══ Extrait
Ce dimanche, le mouvement des Gilets jaunes a fêté sa première année. Et après ? (deuxième partie)
Dans la première partie de cet article, nous avons émis l'idée selon laquelle le mouvement des Gilets jaunes ne s'y était pas pris de la meilleure façon pour arriver à ses fins. L'enthousiame et la ferveur qui étaient de mise au début, ainsi que le besoin de faire lien sur les giratoires (très important pour une prise de conscience collective et ainsi espérer fédérer les énergies) semblent être retombés depuis. Et surtout très rapidement.
Alors pourquoi ? Que s'est-il passé ? Si nous avons commis des erreurs — c'est la thèse que nous défendrons ici — où se situent-elles, et peut-on encore rattraper une situation bien compromise aujourd'hui, c'est-à-dire un an plus tard ?
C'est à ces questions que nous allons tenter de répondre. Oui, nous allons tenter de démontrer que nous aurions pu et dû faire autrement, et ce sans aucun jugement contre qui ou quoi que ce soit mais simplement d'un point de vue du témoignage et de l'analyse. Nous avons failli. Et nous en sommes marris.
Un an a passé et le bilan est pour ainsi dire nul. Mais s'agissant de l'avenir, le pire n'est jamais sûr.
Oui, un an a passé et le constat est froid, insensible et sans appel : nous n'avons rien obtenu. Absolument rien. Peut-être quelques miettes... ?
Les frigos qui l'an dernier étaient vides dès le 15 du mois le sont toujours, et sans doute encore plus nombreux cette année. Peut-être même que pour certains, c'est un ou deux jours plus tôt dans le mois ?
════
══ Données affichées
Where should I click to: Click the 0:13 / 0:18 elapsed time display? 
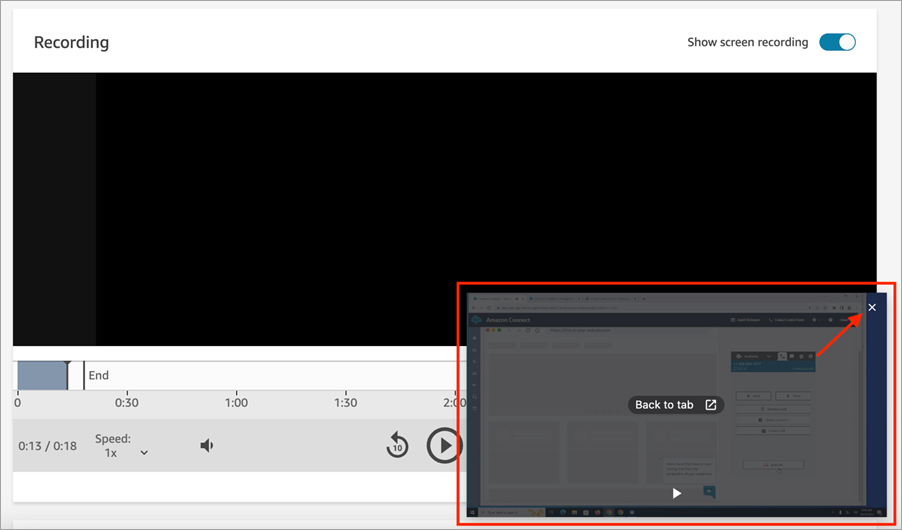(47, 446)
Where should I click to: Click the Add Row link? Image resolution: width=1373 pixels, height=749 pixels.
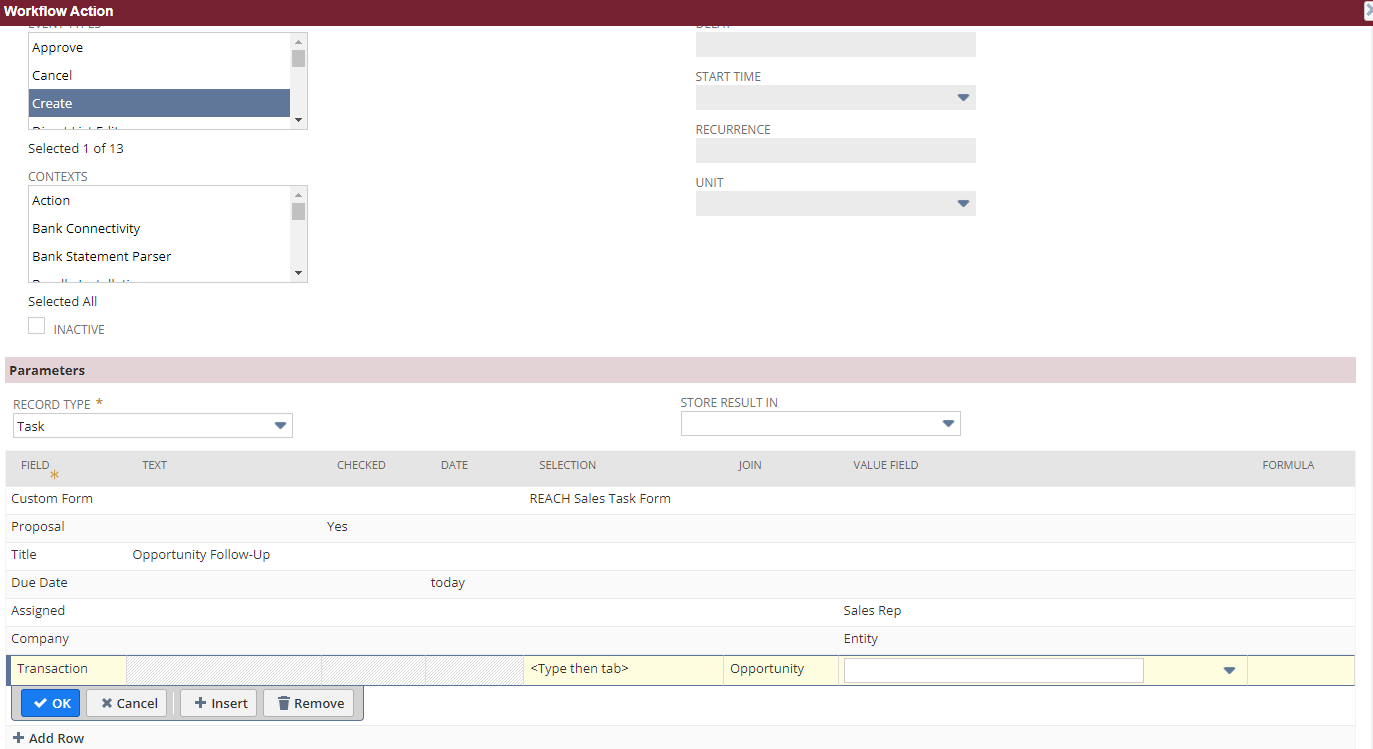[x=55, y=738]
════
Consigne 1:
Répondez aux questions suivantes à partir de l'article sur les Gilets jaunes :
(a) Sur quels lieux le mouvement avait-il besoin de faire lien au début ?
(b) Qu'est-ce que le mouvement a obtenu en un an, selon l'article ?
(c) À partir de quel jour du mois les frigos étaient-ils vides l'an dernier ?
Consigne 2:
Renvoyez le passage de l'article sur les Gilets jaunes qui commence par « Alors pourquoi ? » et va jusqu'à « quelques miettes... ? », sans y changer un mot.
Consigne 3:
Écrivez la suite de l'article sur le premier anniversaire des Gilets jaunes, en reprenant après sa dernière phrase.

Réponse 1:
(a) Sur les giratoires.
(b) Rien, absolument rien, peut-être quelques miettes.
(c) Dès le 15 du mois.

Réponse 2:
Alors pourquoi ? Que s'est-il passé ? Si nous avons commis des erreurs — c'est la thèse que nous défendrons ici — où se situent-elles, et peut-on encore rattraper une situation bien compromise aujourd'hui, c'est-à-dire un an plus tard ?
C'est à ces questions que nous allons tenter de répondre. Oui, nous allons tenter de démontrer que nous aurions pu et dû faire autrement, et ce sans aucun jugement contre qui ou quoi que ce soit mais simplement d'un point de vue du témoignage et de l'analyse. Nous avons failli. Et nous en sommes marris.
Un an a passé et le bilan est pour ainsi dire nul. Mais s'agissant de l'avenir, le pire n'est jamais sûr.
Oui, un an a passé et le constat est froid, insensible et sans appel : nous n'avons rien obtenu. Absolument rien. Peut-être quelques miettes... ?

Réponse 3:
Les gens qui témoignaient en décembre 2018 notamment dans le film de François Ruffin J'veux du soleil, — je pense à cette dame handicapée vivant seule avec deux enfants à charge dans les environs de Nîmes et qui faisait les poubelles, qui portait les mêmes vêtements faute de pouvoir s'en acheter de nouveaux, etc.— qu'ont-ils obtenu au juste ?
Las. Force est de constater qu'il n'y a plus personne sur les ronds-points. Et, quand je passe devant l'un d'eux se situant à deux pas de chez moi, c'est cette célèbre chanson de Charles Aznavour (Que c'est triste Venise), qui me revient, et sur laquelle j'ai envie de fredonner... — mais certainement pas sous la douche :
Que c'est triste un rond-point
Au temps des feuilles mortes
Que c'est triste un rond-point
Quand Gilets jaunes n'y a plus
On cherche encore en vain
Ces honnêtes cohortes
On voudrait espérer
Mais on ne les voit plus
Que c'est triste un rond-point
Lorsque nos belles paroles
Ne disent que de méthode
Nous nous sommes bien trompés
Oui, qu'il est bien triste ce rond-point. Lui qui l'an dernier à cette époque, et comme beaucoup d'autres partout dans le pays, était orné de pancartes et de drapeaux... Au passage ce n'était que coucous, trompettes, sifflets et klaxons... C'était la fête. Au début uniquemement les samedimanches, et puis très vite ce fut tous les jours. Une sorte de Restos du cœur improvisés..., et ça marchait. La France d'en bas était là, au bord des giratoires : celle de tout en bas .
S'agissant des couches sociales situées un peu au-dessus, si elles avaient adhéré au tout début, il est indéniable qu'elles décrochèrent très vite (quelques jours).
Toujours est-il qu'à un moment il y avait à ce rond-point quelque cent personnes chaque midi, donc également en semaine, et l'on pouvait soit venir échanger autour d'une tasse de café soit même déjeuner plus ou moins gratis. Cela servait donc de soupe populaire, et je crois que c'était très bien. Et plutôt bien organisé : bravo à ceux qui prirent cette logistique en main. Le peuple se retrouvait : il faisait société.
Et quelle était belle cette France, celle qui permit à Emmanuel Todd de dire sur France 2, le dimanche 2 décembre 2018, devant une Léa Salamé médusée :
« Les Gilets jaunes m'ont rendu ma fierté d'être français. Ce qui vient de se passer, il n'y a que la France qui puisse faire ça : c'est-à-dire faire face au pouvoir, de façon complètement désorganisée, ou organisée aussi mais d'une autre manière. La France est le seul pays qui peut faire ça. »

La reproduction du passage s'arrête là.